Sutopo merupakan pensiunan pegawai pegawai negeri sipil (PNS) di Komando Distrik Militer (Kodim) Yogyakarta. Sejak 1977, Sutopo bekerja di Kodim Yogyakarta sebagai juru gambar. Mulanya, ia berstatus sebagai pegawai honorer sebelum diangkat menjadi PNS tahun 1987. ”Saya pensiun tahun 2003, lalu tahun 2004 saya memutuskan menjadi tukang becak,” ujarnya.
Selain untuk mendapat tambahan penghasilan, Sutopo menjadi tukang becak untuk menjaga kondisi fisiknya. Dengan menjadi tukang becak, ia berharap kesehatannya bisa terus terjaga karena setiap hari dia mesti berolahraga dengan mengayuh becak ke berbagai tempat.
”Setelah pensiun, saya ingin punya pekerjaan yang sekaligus bisa untuk olahraga. Makanya, saya pilih mengayuh becak karena bisa olahraga sekaligus dapat uang dari penumpang,” ujar Sutopo yang mendapat penghasilan sekitar Rp 20.000 sampai Rp 30.000 dalam sehari.

========

=== Ketentuan Tugas 1 ===
Menurut teks tentang Sutopo, pada tahun berapa ia diangkat menjadi PNS?
=== Ketentuan Tugas 2 ===
Tulis ulang bagian teks tentang Sutopo, mulai dari "Selain untuk mendapat" dan berlanjut sampai "30.000 dalam sehari.". Ganti "penghasilan" dengan "pendapatan".

=== Data Tersimpan ===
========

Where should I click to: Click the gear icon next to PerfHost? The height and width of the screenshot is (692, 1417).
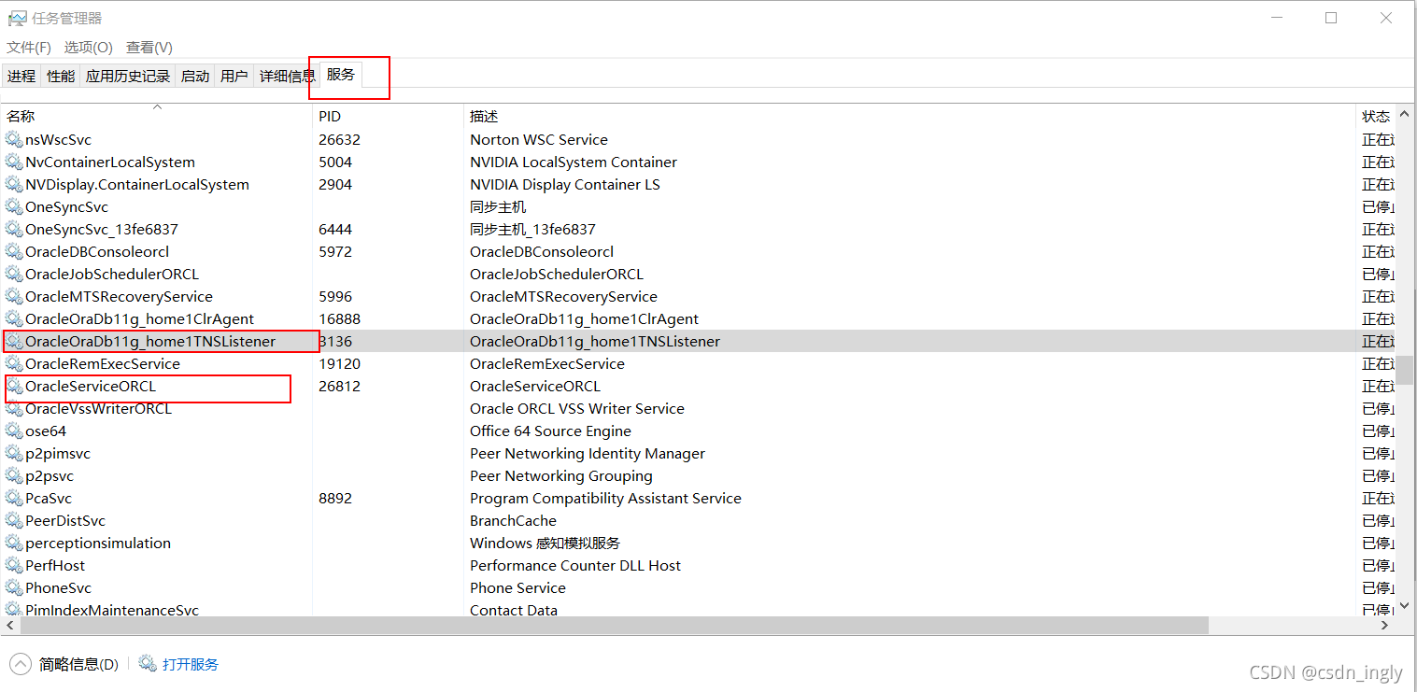(15, 565)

========

=== Hasil Tugas 1 ===
Tahun 1987.

=== Hasil Tugas 2 ===
Selain untuk mendapat tambahan pendapatan, Sutopo menjadi tukang becak untuk menjaga kondisi fisiknya. Dengan menjadi tukang becak, ia berharap kesehatannya bisa terus terjaga karena setiap hari dia mesti berolahraga dengan mengayuh becak ke berbagai tempat.
”Setelah pensiun, saya ingin punya pekerjaan yang sekaligus bisa untuk olahraga. Makanya, saya pilih mengayuh becak karena bisa olahraga sekaligus dapat uang dari penumpang,” ujar Sutopo yang mendapat pendapatan sekitar Rp 20.000 sampai Rp 30.000 dalam sehari.